# [EXERCISE DETAILS]
Rewrite the material below, replacing every "Screen dimensions" with "Screen size" and leaving everything else unchanged.

━━ RECORDS SHOWN

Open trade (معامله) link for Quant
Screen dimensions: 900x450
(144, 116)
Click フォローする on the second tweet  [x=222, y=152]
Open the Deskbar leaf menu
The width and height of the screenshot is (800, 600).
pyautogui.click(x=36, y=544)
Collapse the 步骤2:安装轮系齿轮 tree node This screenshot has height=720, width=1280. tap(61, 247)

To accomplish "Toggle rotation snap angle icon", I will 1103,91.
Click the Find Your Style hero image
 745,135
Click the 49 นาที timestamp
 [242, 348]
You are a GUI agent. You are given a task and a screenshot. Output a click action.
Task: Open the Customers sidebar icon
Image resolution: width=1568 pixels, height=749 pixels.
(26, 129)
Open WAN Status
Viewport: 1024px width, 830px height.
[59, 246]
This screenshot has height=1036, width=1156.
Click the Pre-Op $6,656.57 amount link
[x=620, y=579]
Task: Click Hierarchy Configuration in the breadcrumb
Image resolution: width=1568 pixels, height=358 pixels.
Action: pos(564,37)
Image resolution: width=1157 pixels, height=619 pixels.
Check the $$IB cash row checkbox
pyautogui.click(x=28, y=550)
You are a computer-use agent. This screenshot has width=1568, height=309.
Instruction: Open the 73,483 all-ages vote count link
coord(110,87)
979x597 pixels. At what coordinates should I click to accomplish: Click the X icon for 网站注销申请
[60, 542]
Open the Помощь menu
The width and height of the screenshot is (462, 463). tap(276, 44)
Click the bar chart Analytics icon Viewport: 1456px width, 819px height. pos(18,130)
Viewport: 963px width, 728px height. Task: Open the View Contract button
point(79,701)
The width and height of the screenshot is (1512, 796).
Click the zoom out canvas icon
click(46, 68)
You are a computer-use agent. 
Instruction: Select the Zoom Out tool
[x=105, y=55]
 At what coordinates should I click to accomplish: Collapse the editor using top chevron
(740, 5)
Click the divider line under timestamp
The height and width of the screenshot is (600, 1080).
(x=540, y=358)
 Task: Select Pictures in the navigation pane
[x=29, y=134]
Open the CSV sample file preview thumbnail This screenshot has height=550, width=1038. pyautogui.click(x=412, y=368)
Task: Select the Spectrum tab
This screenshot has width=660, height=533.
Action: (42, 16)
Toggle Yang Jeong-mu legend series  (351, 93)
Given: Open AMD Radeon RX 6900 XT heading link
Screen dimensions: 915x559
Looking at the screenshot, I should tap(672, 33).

━━━━

# [RESULT FOR THIS EXERCISE]
Open trade (معامله) link for Quant
Screen size: 900x450
(144, 116)
Click フォローする on the second tweet  [x=222, y=152]
Open the Deskbar leaf menu
The width and height of the screenshot is (800, 600).
pyautogui.click(x=36, y=544)
Collapse the 步骤2:安装轮系齿轮 tree node This screenshot has height=720, width=1280. tap(61, 247)

To accomplish "Toggle rotation snap angle icon", I will 1103,91.
Click the Find Your Style hero image
 745,135
Click the 49 นาที timestamp
 [242, 348]
You are a GUI agent. You are given a task and a screenshot. Output a click action.
Task: Open the Customers sidebar icon
Image resolution: width=1568 pixels, height=749 pixels.
(26, 129)
Open WAN Status
Viewport: 1024px width, 830px height.
[59, 246]
This screenshot has height=1036, width=1156.
Click the Pre-Op $6,656.57 amount link
[x=620, y=579]
Task: Click Hierarchy Configuration in the breadcrumb
Image resolution: width=1568 pixels, height=358 pixels.
Action: pos(564,37)
Image resolution: width=1157 pixels, height=619 pixels.
Check the $$IB cash row checkbox
pyautogui.click(x=28, y=550)
You are a computer-use agent. This screenshot has width=1568, height=309.
Instruction: Open the 73,483 all-ages vote count link
coord(110,87)
979x597 pixels. At what coordinates should I click to accomplish: Click the X icon for 网站注销申请
[60, 542]
Open the Помощь menu
The width and height of the screenshot is (462, 463). tap(276, 44)
Click the bar chart Analytics icon Viewport: 1456px width, 819px height. pos(18,130)
Viewport: 963px width, 728px height. Task: Open the View Contract button
point(79,701)
The width and height of the screenshot is (1512, 796).
Click the zoom out canvas icon
click(46, 68)
You are a computer-use agent. 
Instruction: Select the Zoom Out tool
[x=105, y=55]
 At what coordinates should I click to accomplish: Collapse the editor using top chevron
(740, 5)
Click the divider line under timestamp
The height and width of the screenshot is (600, 1080).
(x=540, y=358)
 Task: Select Pictures in the navigation pane
[x=29, y=134]
Open the CSV sample file preview thumbnail This screenshot has height=550, width=1038. pyautogui.click(x=412, y=368)
Task: Select the Spectrum tab
This screenshot has width=660, height=533.
Action: (42, 16)
Toggle Yang Jeong-mu legend series  (351, 93)
Given: Open AMD Radeon RX 6900 XT heading link
Screen size: 915x559
Looking at the screenshot, I should tap(672, 33).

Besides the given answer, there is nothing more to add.